カンタ「ここじいちゃんの田んぼがあったとこだ!」

カンタの祖父は数年前に他界していてその後は誰も手を入れておらず、今は雑草のジャングルと化し、崩れかけたアゼで辛うじて田んぼだと判る風になっていた。

知っている場所に出たため一気に地理が理解できる。トリオが居る場所は町と山の堺になる場所で、休耕田を下ると家々や中学校が出てくる町の始まりにあたる。トリオは次からここへ来る時、あの危険な砂防ダムを登らずに来られるのだ。

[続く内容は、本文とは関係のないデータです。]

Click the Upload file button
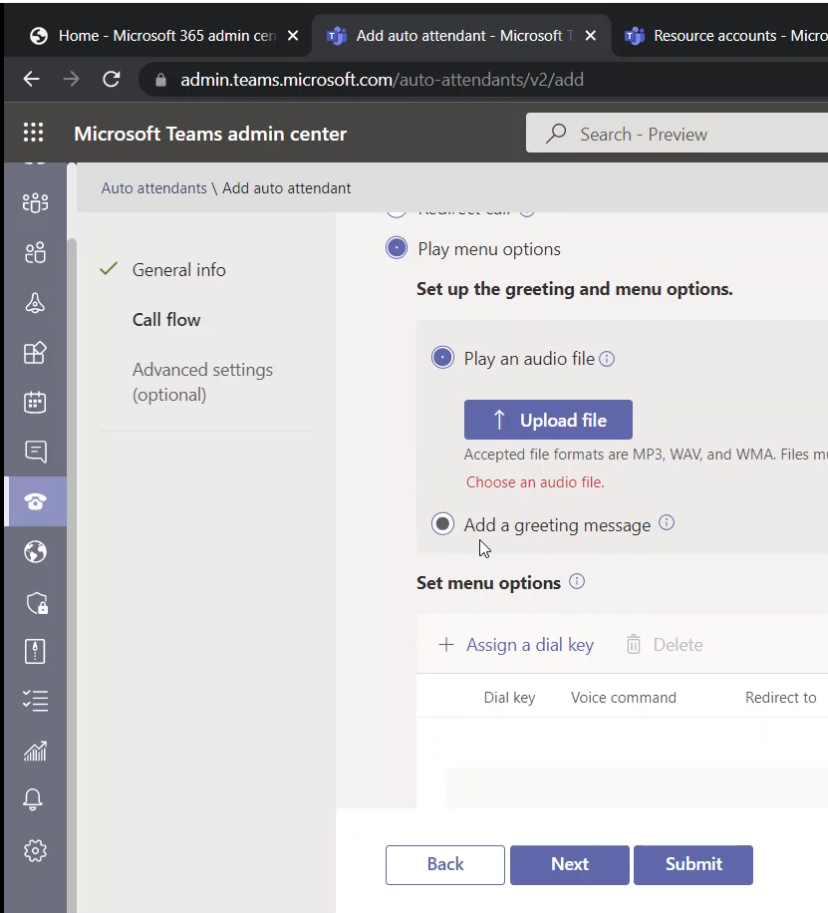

次の日、トリオは各々様々な道具を持って中学校に集合した。そして山に向かい休耕田を通り、端の土留めがある杭にロープを掛け崖を降り秘密の川原に到着した。簡単な移動、誰も知らない場所、自分達だけの秘密基地、ワクワクが止まらない。キンペイは持ってきたナタで休耕田の端に生えていた細い竹を何本も切りカンタが川原へ運ぶ。テツオは竹を川原の端に持って行き地面へ次々と刺し円形になるように囲って行く。全部刺し終えるとキンペイが先端を手繰り寄せ、反対側を同じ様にカンタが手繰り、交差させるとテツオが先端同士を紐で結ぶ。これを繰り返し竹で囲われた円形がドーム型になる。そこに持ってきたブルーシートを掛け基地が完成した。翌日、テツオは色々な道具を持ってきて基地をいじって修繕する。崖をスコップで削り登り易いように緩やかな傾斜にしたり、基地の屋根が少し歪だったのが気になったのか、竹のしなりを一定にするため梁になる竹を結び形を整えた。キンペイは道具を置く簡単な棚を作ってカセットコンロを持ち込んだ。水筒に水を入れて来ればカップラーメンが食べられる。

カンタ「よっしゃ、秘密基地完成だな」

キン「大体こんなもんかね」

カンタ「この秘密基地はオレ達だけの秘密だぞ」

キン「カンタお前誰にもバラスなよ」

カンタ「キンこそ誰にも言うなよな」

テツ「ねえ、ちょっと気になるんだけど」

カンタ「どうしたテツ」

テツ「結構タバコの吸い殻が落ちてるけど誰かここに来てるんじゃない?」

キン「オレもちょっと気になってた」

カンタ「釣りの人が捨ててったんかなあ」

テツ「マナー無いね」

キン「何か備えをしたほうが良いかも」

カンタ「よし!敵に備えて基地の防御を固めようぜ!」

敵といっても誰かが攻めて来る事は当然無い、空想の敵を想像するのはこの年代の男子の悲しい習性だ。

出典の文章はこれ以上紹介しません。